- * Chrisseann Wihongi works on her kākahu.
Besides producing work of great beauty, raranga and whatu offer a way to connect with tīpuna and to one's inner self, as well as providing spiritual healing, say kaiako and tauira involved in a community exhibition in Te Kūiti.
Kaiwhatu from the Maniapoto campus of Te Wānanga o Aotearoa in the Waikato town put on a display of their art at the Maniapoto Arts Fest this week, joining with partner agencies around the theme of “the journey from hurt to healing”. The partners included the Maniapoto Family Violence Intervention Network, Waitomo District Council, Waitomo District Youth Council, Waitomo Society of Arts and Creative NZ.
As she works on a kākahu at the TWoA stand at the Les Munro Centre, Chrisseann Wihongi (Ngāti Porou/Ngāpuhi), a level 5 tauira, says raranga and whatu evoke thoughts of passion, legacy and wairua and that learning the art is helping her on her journey of recovery through difficult times.
“For me this has been a healing journey.”
Level 5 tauira Sandy Hohepa (Ngāti Maniapoto/Raukawa ki Wharepuhunga), who manages TWoA’s early learning centre at Apakura in Te Awamutu, enjoys the “very calming, very therapeutic” qualities of raranga and whatu.

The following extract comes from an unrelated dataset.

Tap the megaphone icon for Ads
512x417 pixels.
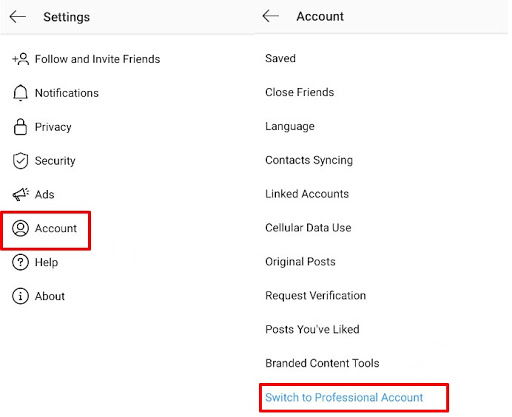click(x=21, y=194)
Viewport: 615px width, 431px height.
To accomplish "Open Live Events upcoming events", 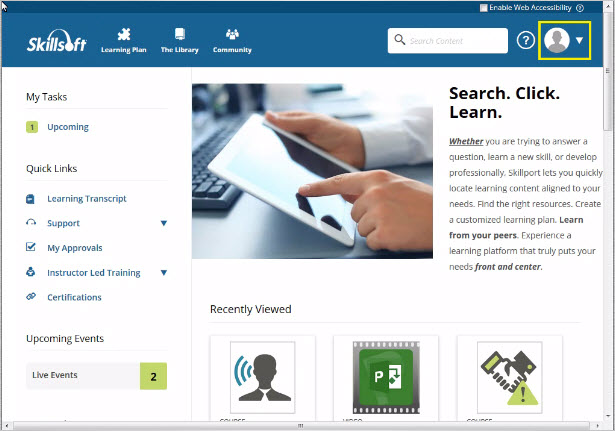I will (55, 375).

“I regret not starting this earlier. It’s also about keeping this tradition alive.”
Sandy intends to share her knowledge with her whānau.

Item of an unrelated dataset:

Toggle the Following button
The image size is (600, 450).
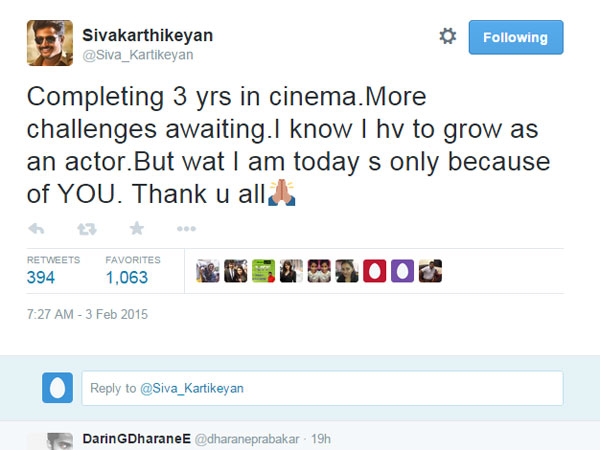pyautogui.click(x=516, y=37)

- * Kaiako Janaya Christie (left) and tauira Sandy Hohepa working on a kaitaka Paepaeroa together at the exhibition.
Level 4 tauira and sisters Hayley Flintoff and Teneille Morgan (Tainui/Raukawa ki Wharepuhunga), say they’re really enjoying the path raranga and whatu provides for them to connect to their tīpuna.
“I just love all of it, getting back to my roots,” says Hayley.
“My main goal,” says Teneille, “is to continue on my journey coming back to te ao Māori through raranga and te reo.
- * Sisters Teneille Morgan (left) and Hayley Flintoff weaving muka tūparu.
Janaya Christie (Ngāti Maniapoto), one of two raranga kaiako at Maniapoto campus, agrees the art is a great way to reconnect with one’s inner self, tīpuna and identity as Māori.
She loves its healing qualities. “If you’re feeling down, it’s a beautiful tool to help uplift the spirit. We want to promote raranga and whatu as a means of healing and grounding.
“It has been a privilege to be here this week amongst the community sitting alongside kākahu and kete made by renowned kaiwhatu Diggeress Te Kanawa and Rangimārie Hetet.”